Предложенный текст:

::::

Существует некое отнюдь не редкое дурацкое смирение, погрязший в котором раз и навсегда оказывается непригодным к тому, чтобы быть учеником познания. Именно: в тот момент, когда человек этого типа воспринимает нечто необычное, он словно бы вертится на ноге и говорит себе: “Ты ошибся! Где был твой ум! Это не может быть истиной!” — вот же, вместо того, чтобы еще раз острее вглядеться и вслушаться, он бежит, словно запуганный, прочь от необычной вещи и тщится как можно скорее выбросить ее из головы. Его внутренний канон гласит: “Я не хочу видеть ничего такого, что противоречит обычному мнению о вещах! Разве я создан для того, чтобы открывать новые истины? И старых уже предостаточно”.

 

 

Что значит жизнь?

Жить — это значит: постоянно отбрасывать от себя то, что хочет умереть; жить — это значит: быть жестоким и беспощадным ко всему, что становится слабым и старым в нас, и не только в нас. Жить — значит ли это, следовательно: быть непочтительным к умирающим, отверженным и старым? Быть всегда убийцею? — И все-таки старый Моисей сказал: “Не убий!”

 

 

Отрекающийся.

Что делает отрекающийся? Он стремится к более высокому миру, он хочет улететь дальше и выше, чем все положительные люди, — он отбрасывает прочь многое, что отягчило бы его полет, и, между прочим, многое, что ему дорого и мило: он жертвует этим своему стремлению ввысь. Эта жертва, это отбрасывание и есть то именно, что единственно заметно в нем: оттого и прозывают его отрекающимся, и как таковой стоит он перед нами, закутанный в свой капюшон и словно душа своей власяницы. Его, однако, вполне устраивает эффект, который он на нас производит: он хочет скрыть от нас свои желания, свою гордость, свои намерения взлететь над нами. — Да! Он умнее, чем мы думали, и так вежлив к нам — этот утверждающий! Ибо таков он, подобно нам, даже когда он отрекается.

 

 

Вредить лучшими своими качествами.

Наши силы временами так увлекают нас, что мы не в состоянии больше выдерживать своих слабостей и гибнем от них: мы даже предвидим этот исход и, несмотря на это, не желаем ничего иного. Тогда мы становимся жестокими к тому в нас, что хочет быть пощаженным, и наше величие есть само наше жестокосердие. — Такое переживание, которое мы в конечном счете должны оплатить собственной жизнью, оказывается символичным для всего образа действий великих людей по отношению к другим людям и к их времени — именно лучшими своими качествами, тем, на что только они и способны, они губят множество слабых, неуверенных, становящихся, тщащихся людей и оттого вредны. Может даже случиться, что они в целом только вредят, ибо лучшее в них принимается и как бы испивается такими людьми, которые теряют от него. Как от слишком крепкого напитка, рассудок и самолюбие: они пьянеют настолько, что вынуждены спотыкаться и обламывать себе ноги на всех околицах, куда влечет их хмель.

::::

Приведённые строки:
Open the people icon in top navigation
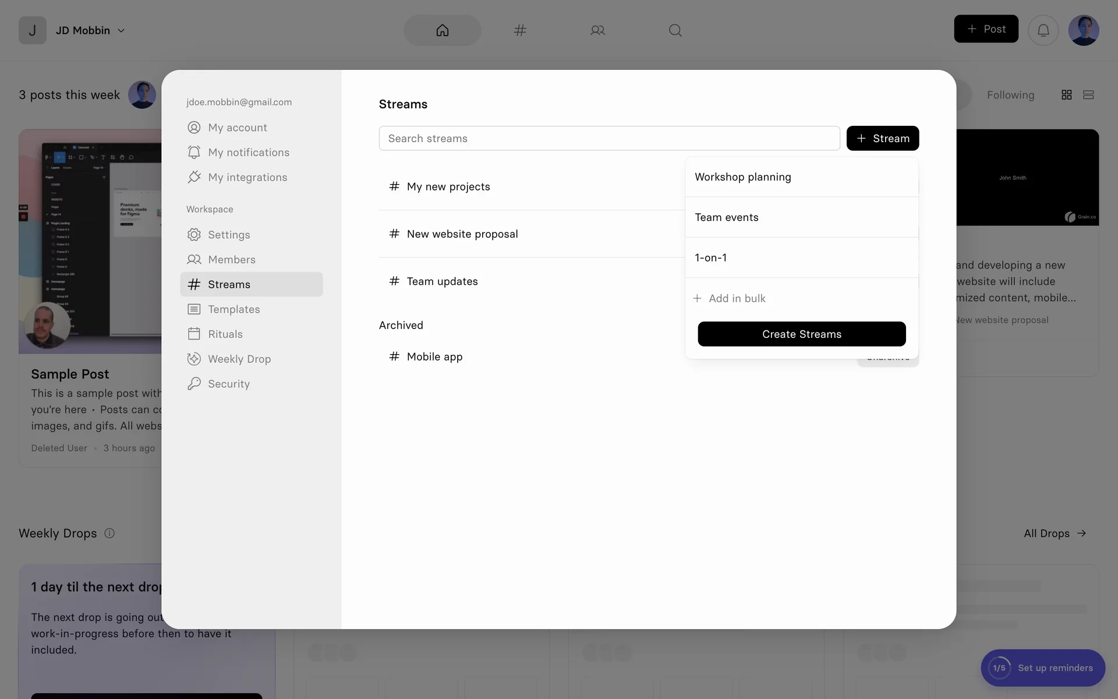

::::

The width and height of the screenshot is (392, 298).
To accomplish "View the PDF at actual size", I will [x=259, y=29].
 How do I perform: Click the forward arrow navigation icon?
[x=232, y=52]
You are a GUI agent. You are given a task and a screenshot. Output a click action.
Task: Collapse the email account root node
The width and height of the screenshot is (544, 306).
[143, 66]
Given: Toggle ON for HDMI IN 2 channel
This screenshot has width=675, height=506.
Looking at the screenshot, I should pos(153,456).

::::

Набор заданий:
a – Какие слова, согласно тексту о смирении и отречении, сказал старый Моисей?
b – Допишите текст о смирении и отречении, продолжив его после последнего предложения.
Строки никак не связаны с текстом о смирении и отречении.

Ответы к упражнению:
a – «Не убий!»

b –
 

 

Привиратели.

Когда во Франции начали оспаривать, а стало быть, и защищать Аристотелевы единства, можно было вновь заметить то, что так часто бросается в глаза и что, однако, видят столь неохотно: налгали себе основания, ради которых эти законы должны были существовать, просто чтобы не признаться себе, что привыкли к их господству и не желают больше ничего другого. И так это делается, и делалось всегда, в каждой господствующей морали и религии: основания и умыслы, лежащие за привычкой, привираются к ней всякий раз, когда иным людям приходит в голову оспаривать привычку и спрашивать об основаниях и умыслах. Здесь коренится великая бесчестность консерваторов всех времен: они суть привиратели (Hinzu-Lugner).

 

 

Комедия знаменитых.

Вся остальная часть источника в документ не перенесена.